Altitoxin is a neurotoxin found in the South African scorpion Parabuthus transvaalicus. Injection of altitoxin in mice leads to akinesia, depression and death.

Sources

Altitoxin is secreted by the venom gland of the South African spitting (or fattail) scorpion Parabuthus transvaalicus.

Chemistry
Altitoxin, with the amino acid sequence ADVPGNYPLDKDGNTYTCLELGENKDCQKVCKLHGVQYGYCYAFFCWCKELDDKDVSV, is 58 amino acid residues long and has a molecular mass of 6598 Da; it has 3 disulfide bridges (Cys18-Cys41, Cys27-Cys46, and Cys31-Cys48). It has large homology to other toxins from the venom of Parabuthus transvaalicus, including bestoxin, birtoxin, ikitoxin and dortoxin.

Target
Altitoxin has sequence homology to scorpion β-toxins, suggesting it might target sodium channels. However, its depressing action following injection into mice  is not in agreement with the effect of β-toxins on sodium channels.

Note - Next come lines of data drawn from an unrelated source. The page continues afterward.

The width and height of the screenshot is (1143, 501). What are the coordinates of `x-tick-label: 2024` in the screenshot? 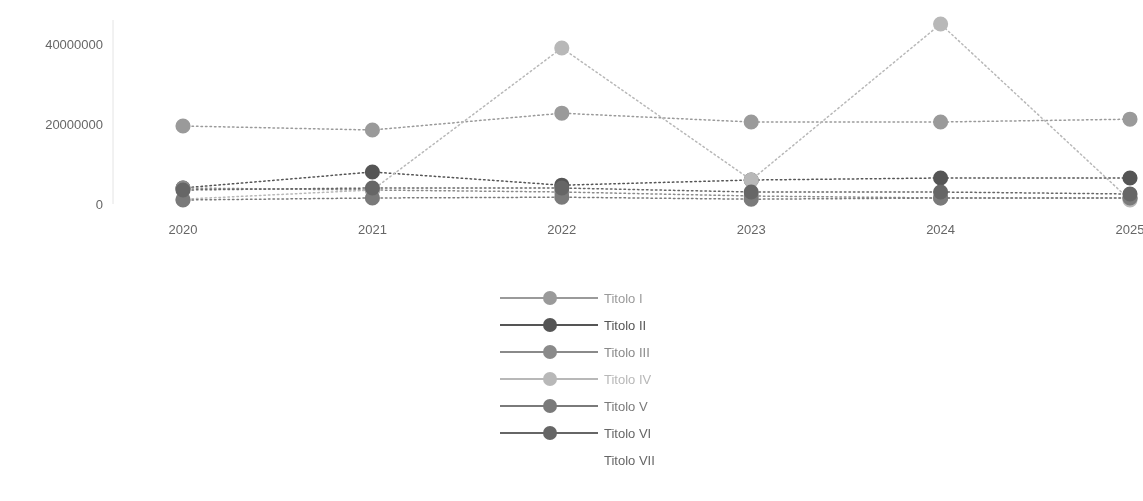 It's located at (941, 230).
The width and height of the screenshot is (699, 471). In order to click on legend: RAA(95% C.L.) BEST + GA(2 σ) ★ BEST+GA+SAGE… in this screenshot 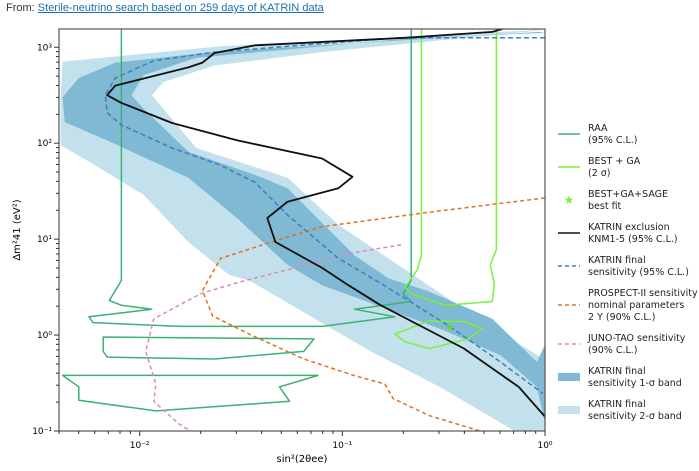, I will do `click(628, 272)`.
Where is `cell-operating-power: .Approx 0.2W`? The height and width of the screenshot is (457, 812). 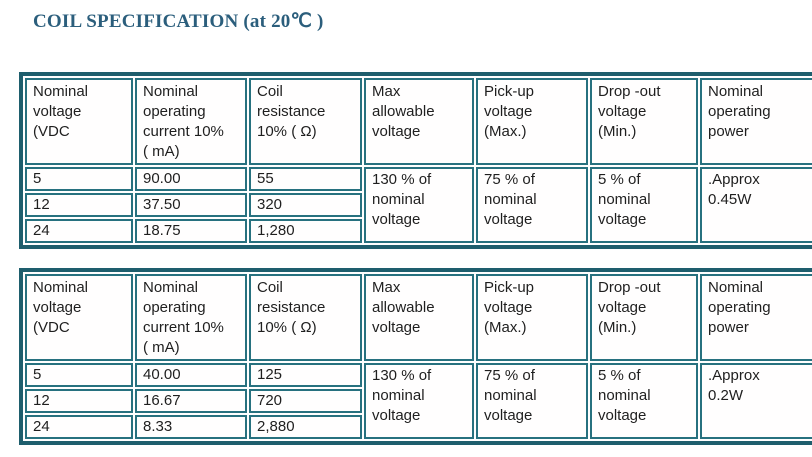
cell-operating-power: .Approx 0.2W is located at coordinates (756, 401).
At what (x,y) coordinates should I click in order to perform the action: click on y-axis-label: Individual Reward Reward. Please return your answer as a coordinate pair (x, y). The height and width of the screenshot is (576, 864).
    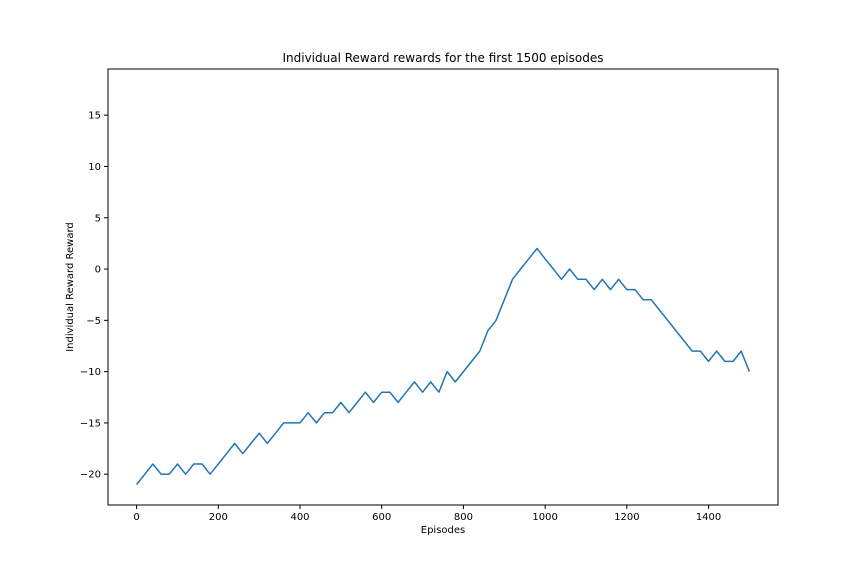
    Looking at the image, I should click on (70, 287).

Related scorpion toxins, which include birtoxin and bestoxin, exhibit highly divergent biological activity, indicating that the mode of action of these toxins is highly diverse.

Toxicity
An injection of 100 ng altitoxin in 20 g mouse (ED99) causes a state of akinesia and depression. Lethality is reached at injecting 200 ng.